Al fine della prova della riconducibilità dell’operazione alla “normale pratica industriale” l’operatore potrebbe dimostrare, a mero titolo di esempio che:
- il trattamento non incide o non fa perdere al materiale la sua identità, le caratteristiche merceologiche, o la qualità ambientale, non determina un mutamento strutturale delle componenti chimico-fisiche della sostanza o una sua trasformazione radicale;

- il trattamento corrisponde a quelli ordinariamente effettuati nel processo produttivo nel quale il materiale viene utilizzato ed in particolare a quelli ordinariamente effettuati sulla materia prima che il sottoprodotto va a sostituire”.
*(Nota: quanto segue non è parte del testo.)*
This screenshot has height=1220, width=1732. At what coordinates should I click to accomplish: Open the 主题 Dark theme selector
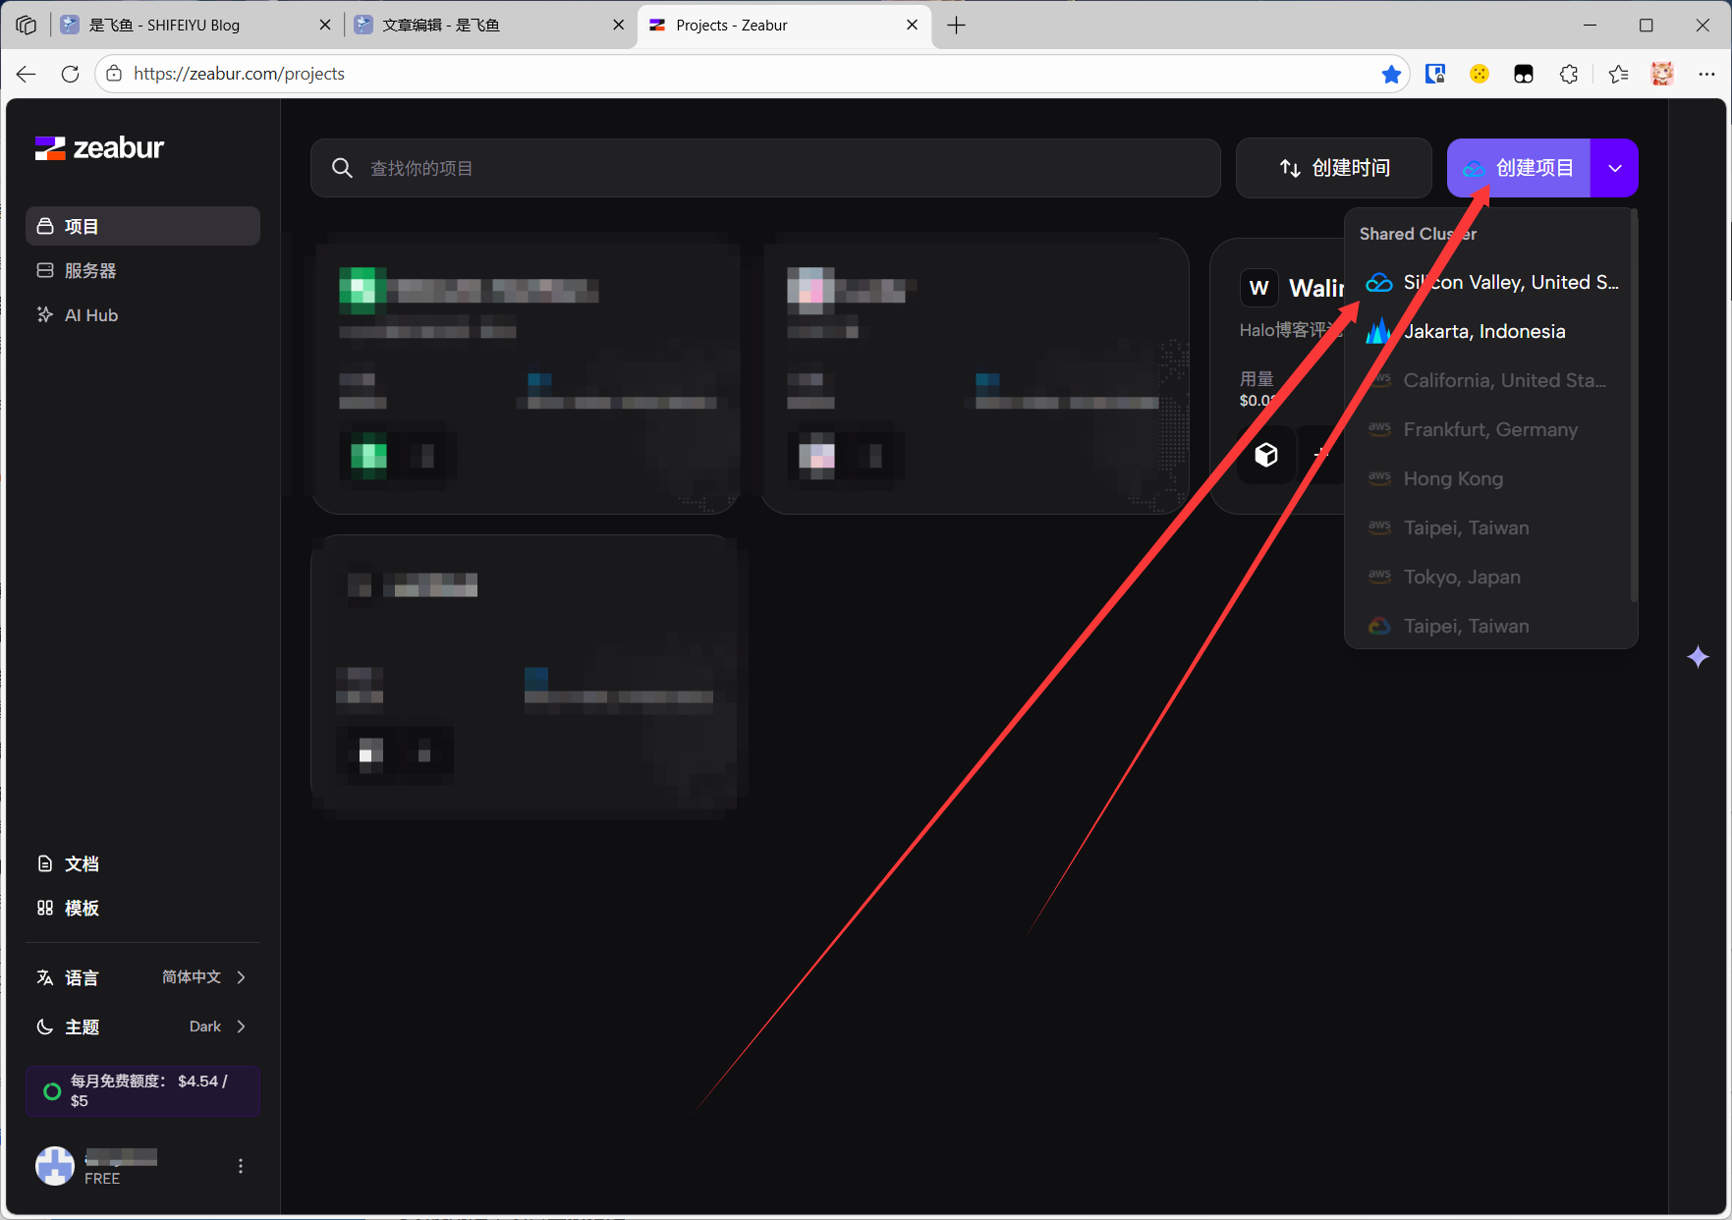pos(142,1026)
Le considerazioni sopra riportate, rese nel rispetto delle condizioni e dei termini di cui all’articolo 3- septies del D.Lgs. n.152/2006, sono da ritenersi pertinenti e valide in relazione al quesito formulato, con esclusione di qualsiasi riferimento a specifiche procedure o procedimenti, anche a carattere giurisdizionale, eventualmente in corso o in fase di evoluzione, per i quali occorrerà considerare tutti gli elementi pertinenti al caso di specie, allo stato, non a conoscenza e non rientranti nella sfera di competenza di questa Amministrazione.